Note: I am not a lawyer and this is not legal advice.

Non-electronic and video games are rarely patented, both because it is expensive ($3,000-$10,000) and because a patent only protects a particular expression of an idea. Ideas alone are not patentable, though a business process may be. At least, that's how it is supposed to work. Patents are supposed to protect inventors from predatory companies who steal their product (not their idea) and mass produce and undersell the originator--something that used to be quite common long ago. Patents protect a particular expression of an idea in a product. Further, you're not supposed to be able to patent the obvious, because it's obvious. But somewhere along the line the patent office in the USA lost track of what it was about, and started to let people patent ideas, sometimes obvious ones, rather than particular products. One well-known game patent is for "tapping", turning a card sideways, in Magic: the Gathering. TAPping probably shouldn't be patented, and I don't think it would stand up in court because it's so obvious; further, other CCG makers seem to get around it, probably by giving it a different name.

So the telephone patent, if it had not actually expired, could not be used to stop Skype.
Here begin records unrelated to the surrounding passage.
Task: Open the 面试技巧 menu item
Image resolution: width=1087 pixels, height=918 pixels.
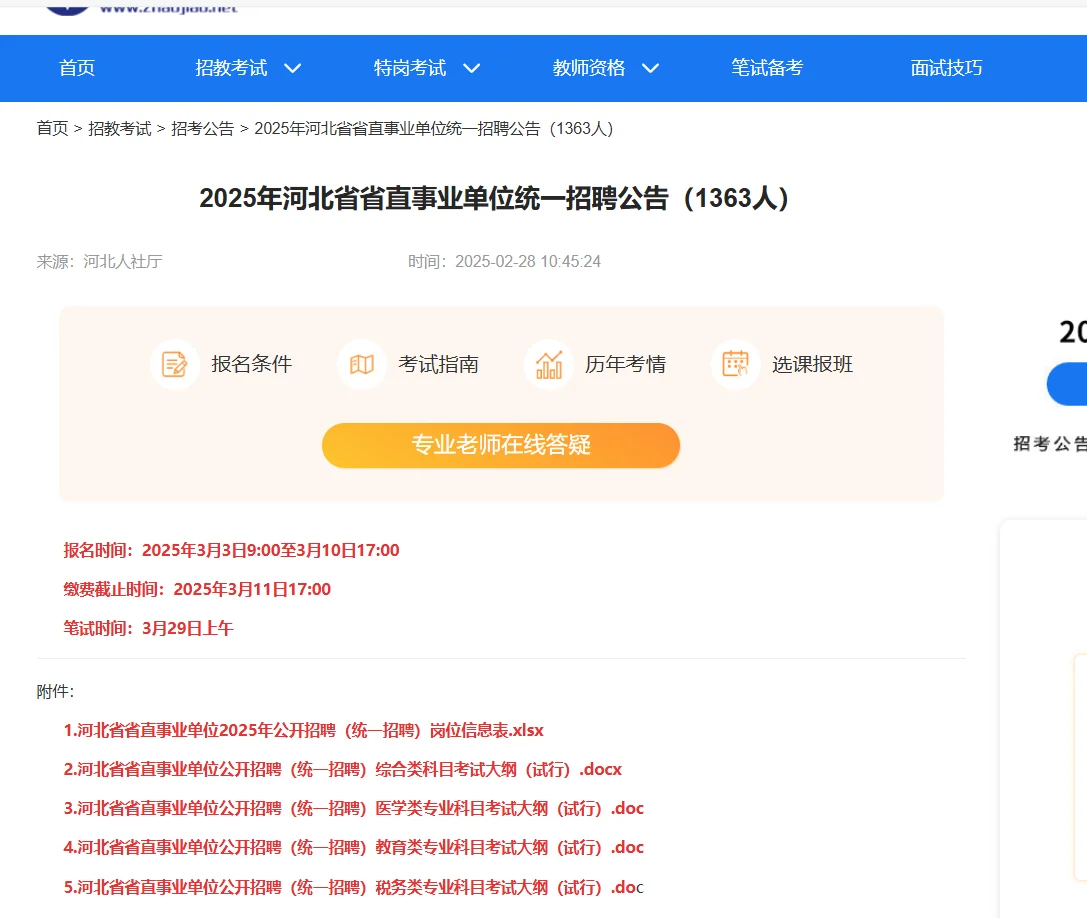Action: pyautogui.click(x=945, y=68)
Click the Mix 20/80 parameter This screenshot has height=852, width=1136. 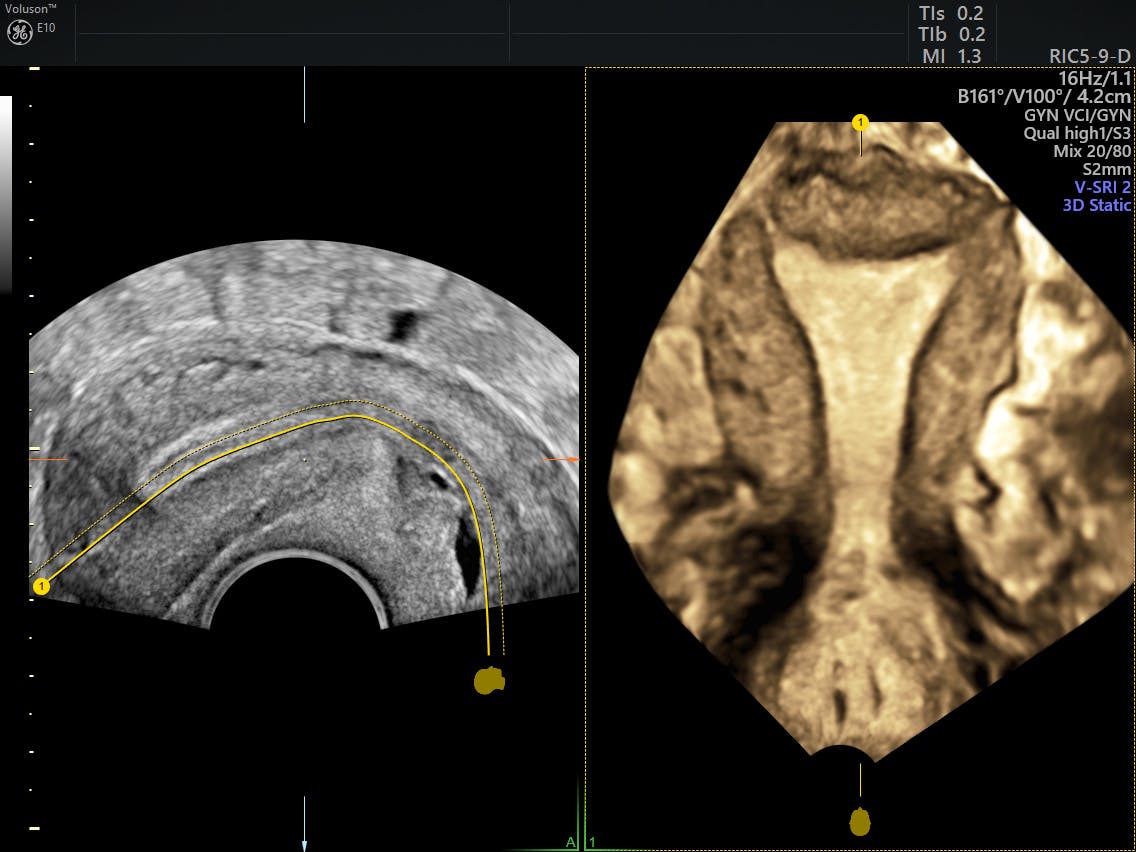(1092, 151)
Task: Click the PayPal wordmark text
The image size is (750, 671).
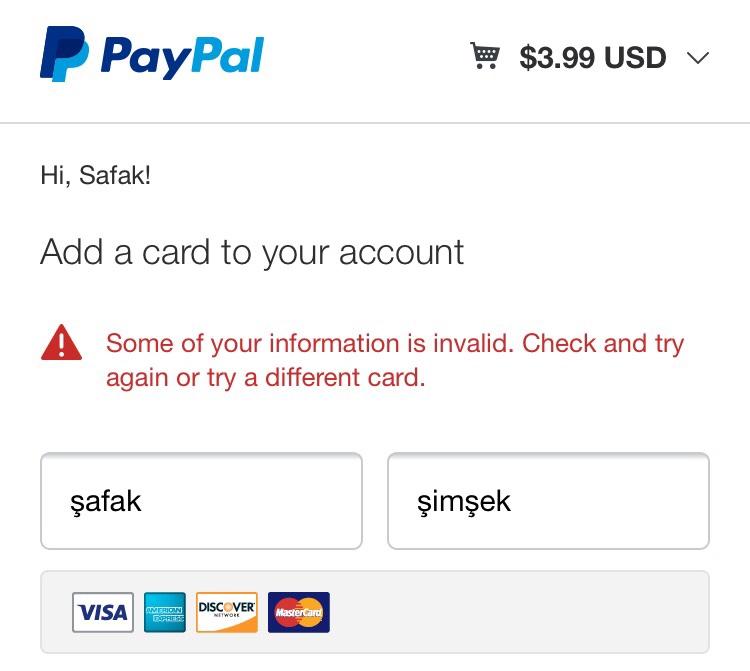Action: click(x=182, y=56)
BUT if the patent office had acted then as now, the patent would be for any long-distance communication over a wire (even though it was already done with the telegraph, of course), and would interfere.

I read some time ago that the patent office was going to allow someone to patent a particular plotline for a story. The patent-holder was then going to require royalties (in the manner of "patent trolls") from anyone whose story vaguely resembled that plot. This would be a true disaster, as well as just plain stupid, but I've heard nothing more about it so maybe the patent office had an attack of sanity.

Here is where the bull-in-a-chinashop behavior of the patent office has interfered with games. At GenCon Mike Gray of Hasbro pointed out that the big problem with non-electronic games, especially in the mass market, is that someone has to read the rules. I myself have advocated including a DVD in the game box with a video that is, for all practical purposes, someone teaching the game owner how to play the game. Publishers (including Hasbro) don't want to go for that, because of the expense. But Mike told me that the idea of someone calling an automated phone number to be taught how to play a game had been patented! This is a patent of an idea, which should not be allowed (especially because it is obvious), not a patent of a particular product; but the result is that anyone using this method would be required to pay royalties. And game players (and designers) suffer as a result.

I have tried but failed to find this patent through Google. What I did find was pretty interesting, some game patents that I'd say are "really strange", or really obvious.

1 comment:

Yehuda said...

I've been tracking and summarizing ridiculous game patents on my blog and Purple Pawn for the last several years, if you're interested.